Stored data
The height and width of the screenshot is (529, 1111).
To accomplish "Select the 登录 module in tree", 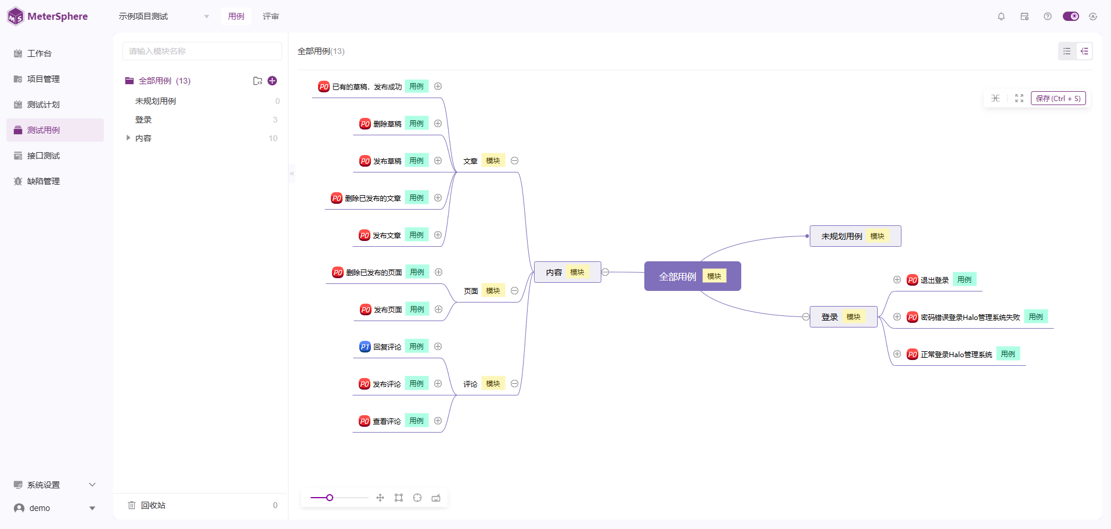I will [x=143, y=120].
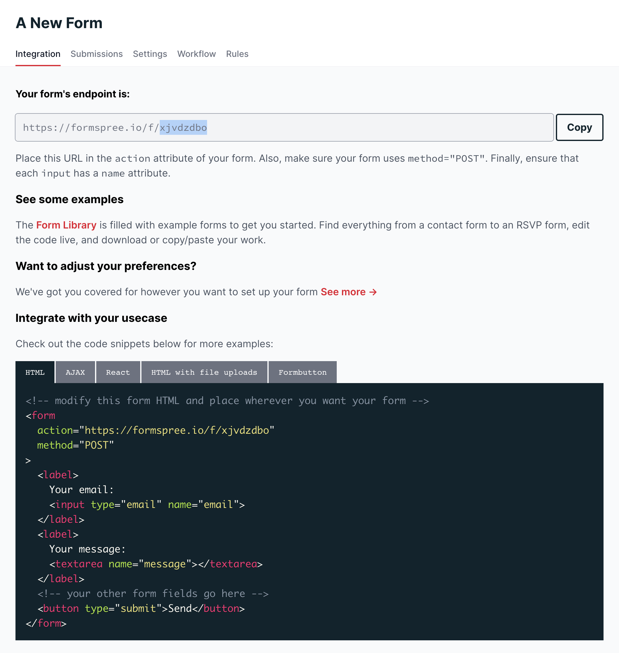The width and height of the screenshot is (619, 653).
Task: Click inside the form endpoint URL field
Action: [284, 128]
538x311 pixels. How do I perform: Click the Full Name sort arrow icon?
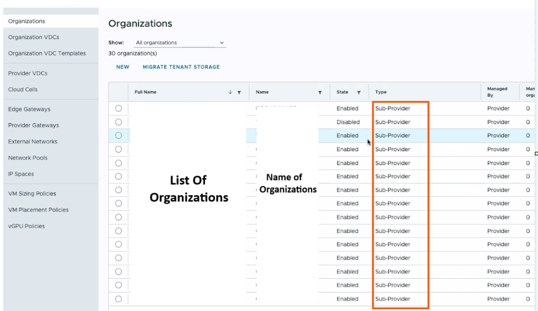tap(231, 92)
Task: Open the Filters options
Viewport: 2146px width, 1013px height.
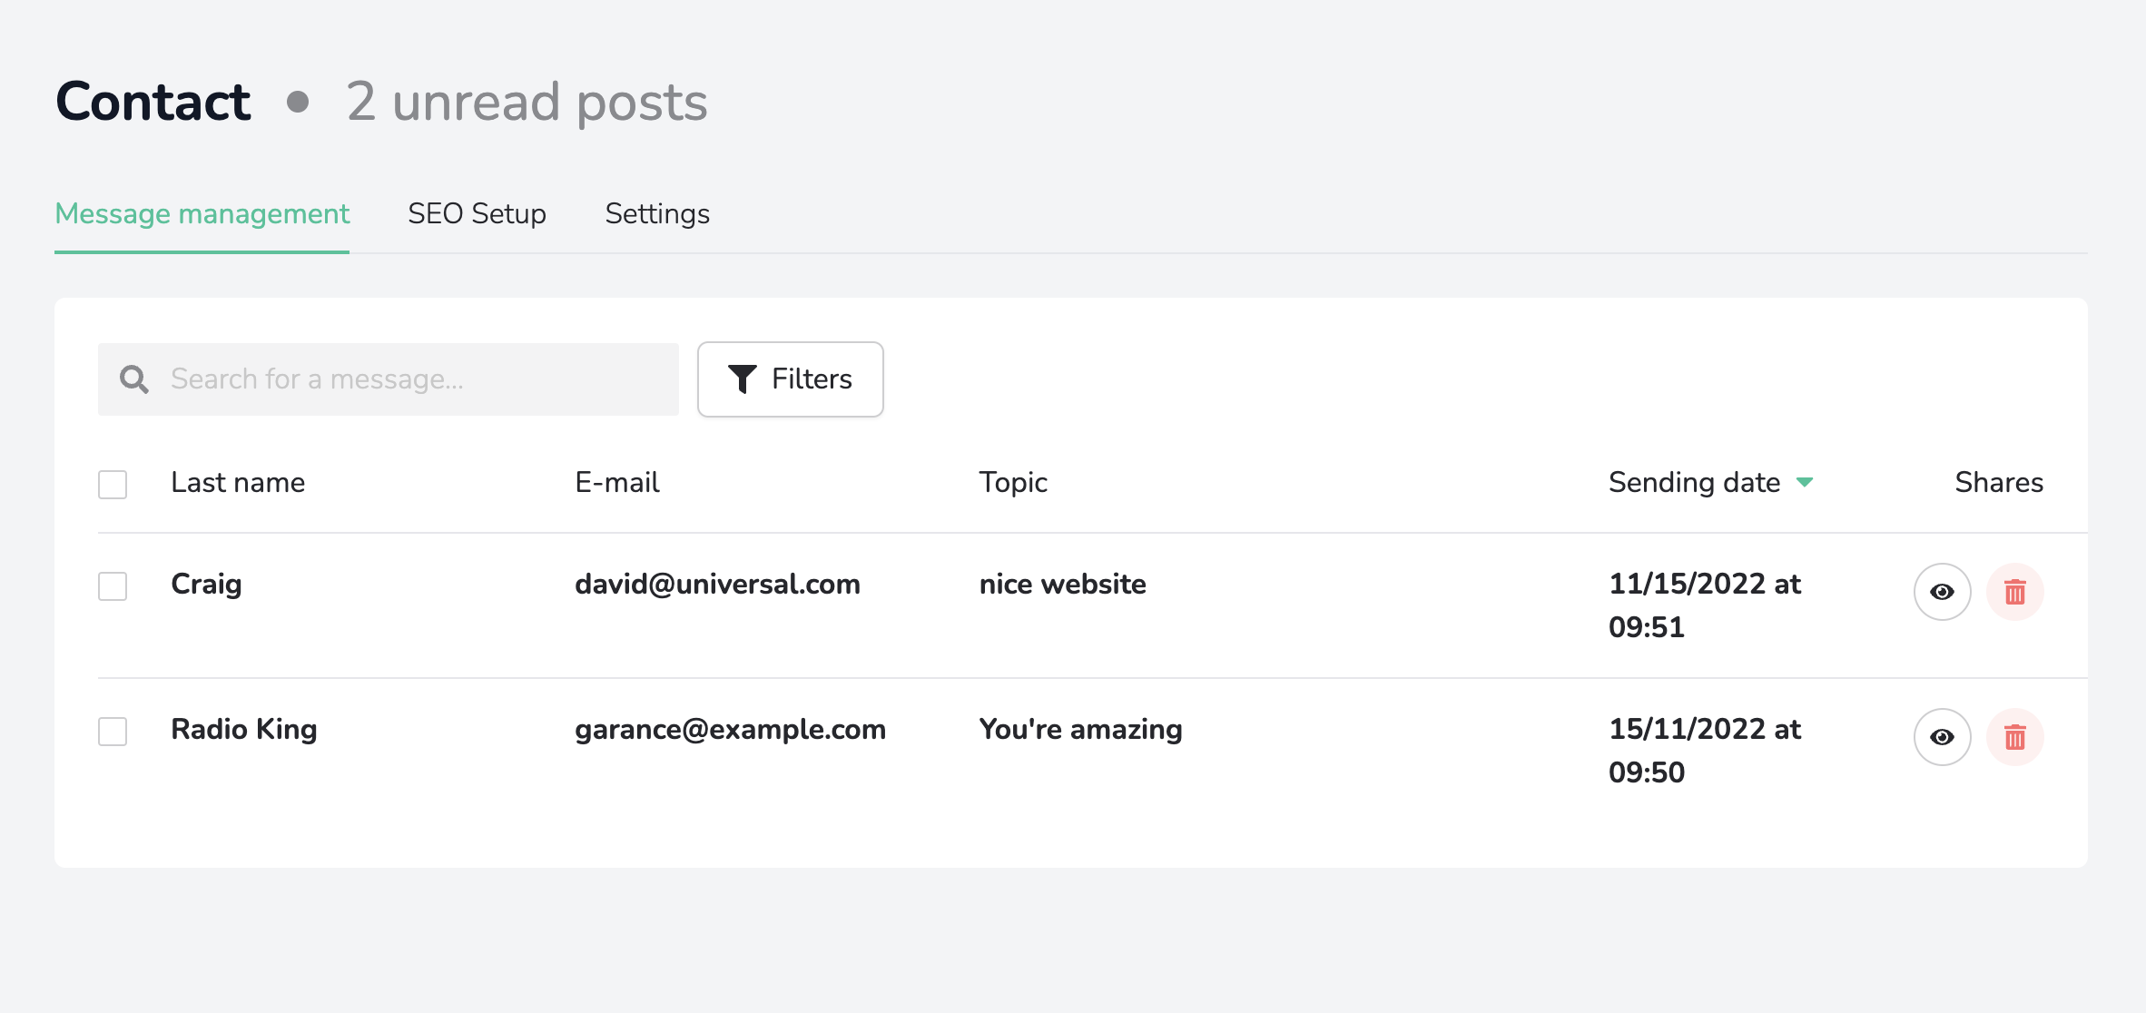Action: (790, 379)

● TASK ITEM
Nothing but an exact copy is needed, covering the lines from the line with "Task: Open the Filters options" through the last line of the entries, pictures excluded.

● OUTPUT OF THE EXERCISE
Task: Open the Filters options
Viewport: 2146px width, 1013px height.
Action: (790, 379)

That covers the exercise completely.